Waymo has said it will resume trials of self-driving vans in the Bay Area on June 18th.
The company was forced to suspend its autonomous vehicle trials in mid-March following a “shelter-in-place” order issued in response to the coronavirus pandemic.
“Back in March, we decided to suspend our driving operations in response to COVID-19 to ensure the safety of everyone involved in our services and local communities,” a Waymo spokesperson said in a statement.
“After careful consideration and active conversations with our teams, partners, and local and state authorities, we’ve begun over the last several weeks to resume our driving operations in Phoenix. Soon San Franciscans will also begin to see some Waymo vehicles back on the road, and we’re proud to provide charitable delivery support to community partners.”
“The health and safety of our team is our number one priority as we begin to drive again in San Francisco.”
The resumed tests will not include carrying passengers, at least initially. Instead, the vehicles will be used for “charitable delivery support to community partners.”
Among the charitable uses for the self-driving vans will include art kit deliveries for local kids as part of the #DrawTogether initiative, as well as services for Lighthouse for the Blind and Visually Impaired.
Autonomous vehicle companies have found they’re able to sidestep restrictions by doing deliveries – helping to support people who are sheltering.

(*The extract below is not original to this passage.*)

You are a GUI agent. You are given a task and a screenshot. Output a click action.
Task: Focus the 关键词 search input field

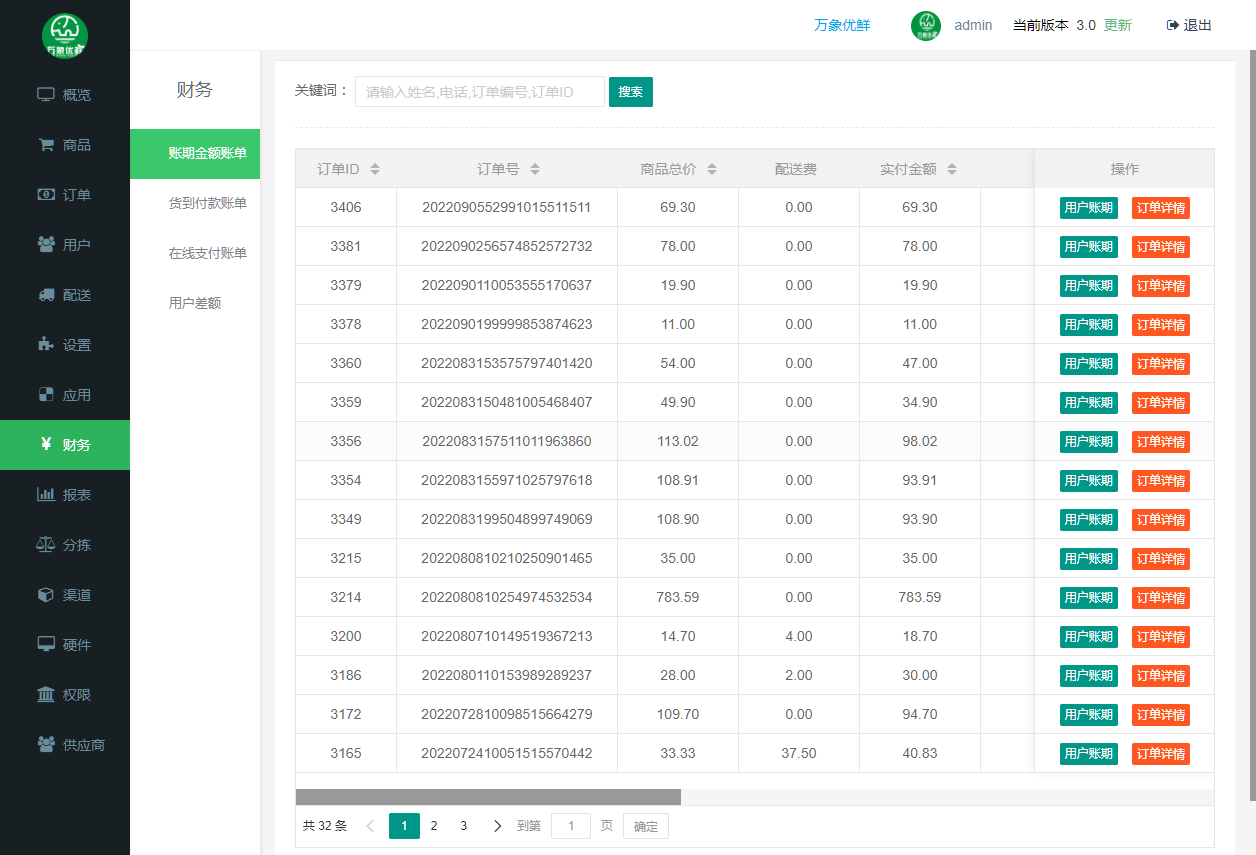[479, 92]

The company uses backup drivers employed by Transdev North America, a provider which also supplies personnel for buses, streetcars, and more. Waymo signed a multi-year contract with Transdev last year which signals the company plans to continue using backup drivers for some time.
Many of Transdev’s drivers have been unable to work due to the pandemic. The company says it will gradually recall its operators based on skills and need, while implementing safety measures to protect the workers.
Waymo’s vehicles only require one backup driver for the charity deliveries but they must be specifically trained. More advanced tests require two vehicle operators. However, only a limited number of Transdev’s drivers have the required training.
Transdev says its goal is to restart dual-driving missions. Returning workers are required to complete training sessions for things like social distancing and disinfection.